(DOCUMENT EXTRACT):
____

Republican candidates and officials across the country hope she is right as the party tries not only to retake the White House, but win key congressional races to recapture the Senate and keep the House. 

“The election laws did change, and Republicans ought to take every opportunity that the law allows, which includes harvesting, voting by mail, voting early,” Sam Brown, the front-runner to become the Republican nominee for Senate in Nevada, said. “And I’ve seen there’s been a shift and sort of a recognition that we ought to embrace the full spectrum of methods and opportunities and time for us to vote.”

His state party learned the hard way in the 2022 midterms, when democratic Sen. Catherine Cortez Masto won the closely watched race in a key contest that helped democrats win the Senate. She won by fewer than 8,000 votes after democrats, with the help of the powerful Culinary Workers Union, mounted a massive ground game that included a robust vote-by-mail effort. 

Republicans, meanwhile, complained repeatedly about the problems of voter fraud in the state.

____

(TASKS):
a – Can you condense the election article's paragraph beginning "His state party learned the hard way" into a short bulleted list that keeps its main facts?
b – According to the election article, by how many votes did Catherine Cortez Masto win her race?
c – Do these statements agree with the election article? (i) Sam Brown is the front-runner for the Republican Senate nomination in Nevada. (ii) Catherine Cortez Masto is a Republican senator. (iii) The Culinary Workers Union helped democrats in the 2022 race.
Rely only on the election article for every answer.

____

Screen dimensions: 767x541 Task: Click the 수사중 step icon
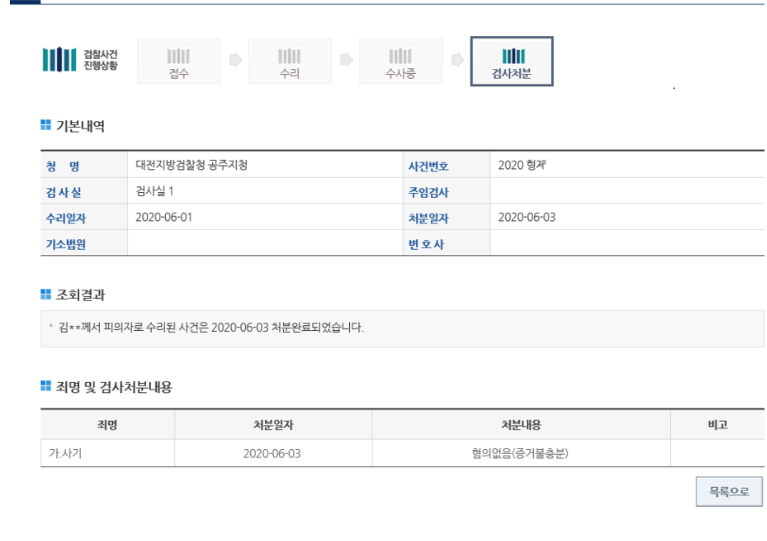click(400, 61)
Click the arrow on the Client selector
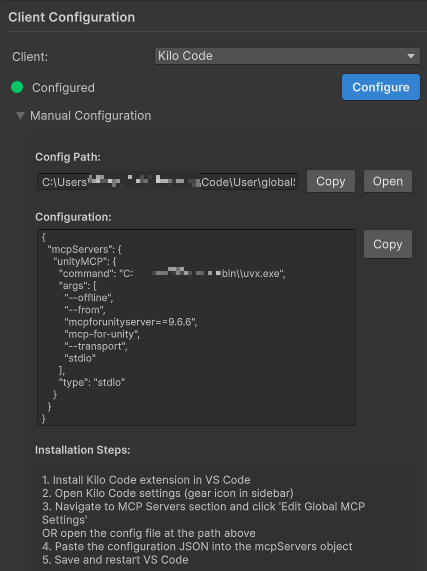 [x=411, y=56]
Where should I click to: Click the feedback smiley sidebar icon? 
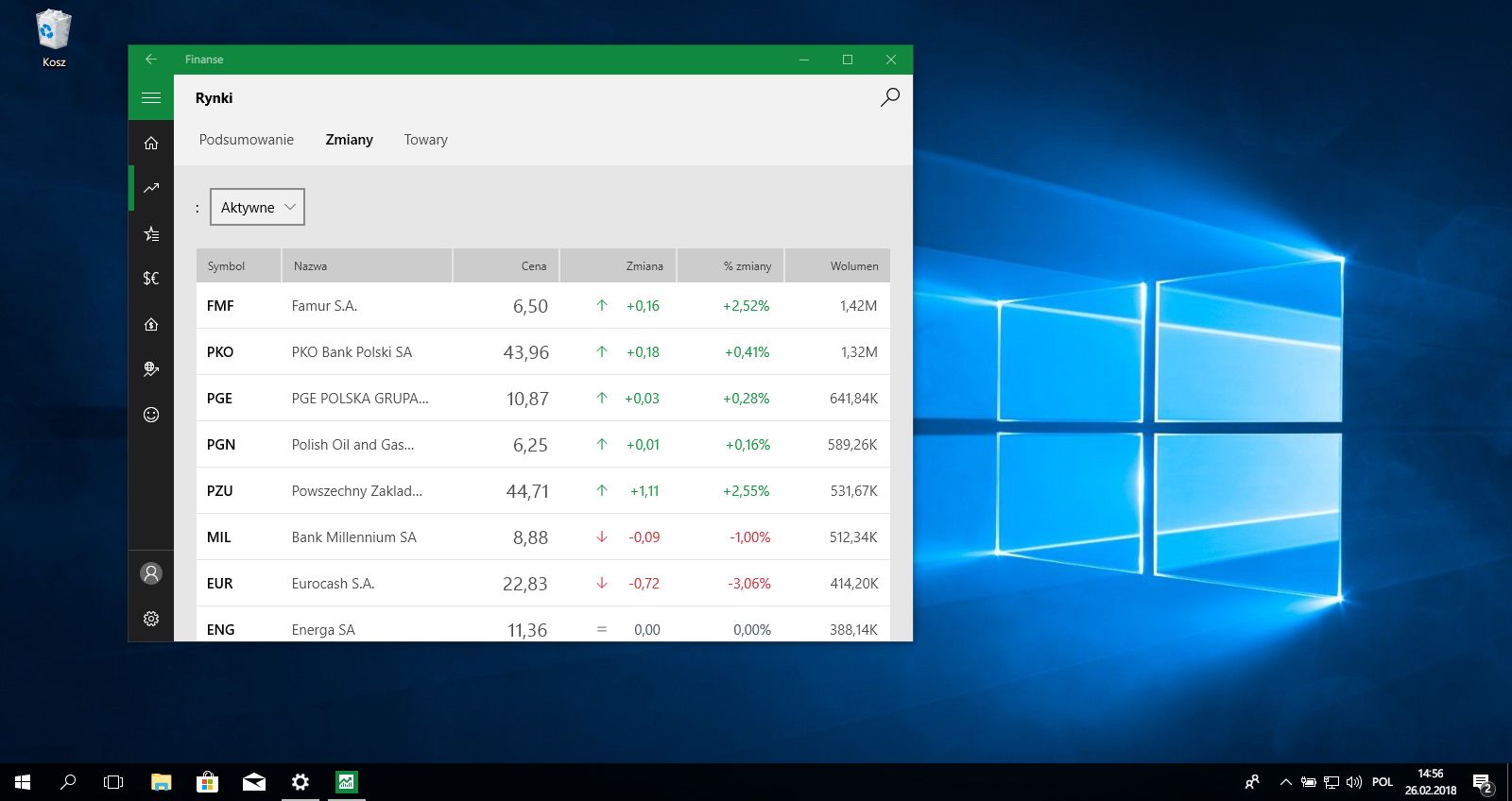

____

(TASK RESULTS):
a –
- Nevada's Republican Party learned a hard lesson in the 2022 midterms.
- Democratic Sen. Catherine Cortez Masto won a closely watched race that helped democrats win the Senate.
- Her margin was fewer than 8,000 votes.
- Democrats, aided by the Culinary Workers Union, ran a massive ground game that included a robust vote-by-mail effort.

b – By fewer than 8,000 votes.

c –
(i) Yes: "Sam Brown, the front-runner to become the Republican nominee for Senate in Nevada"
(ii) No: "democratic Sen. Catherine Cortez Masto"
(iii) Yes: "with the help of the powerful Culinary Workers Union"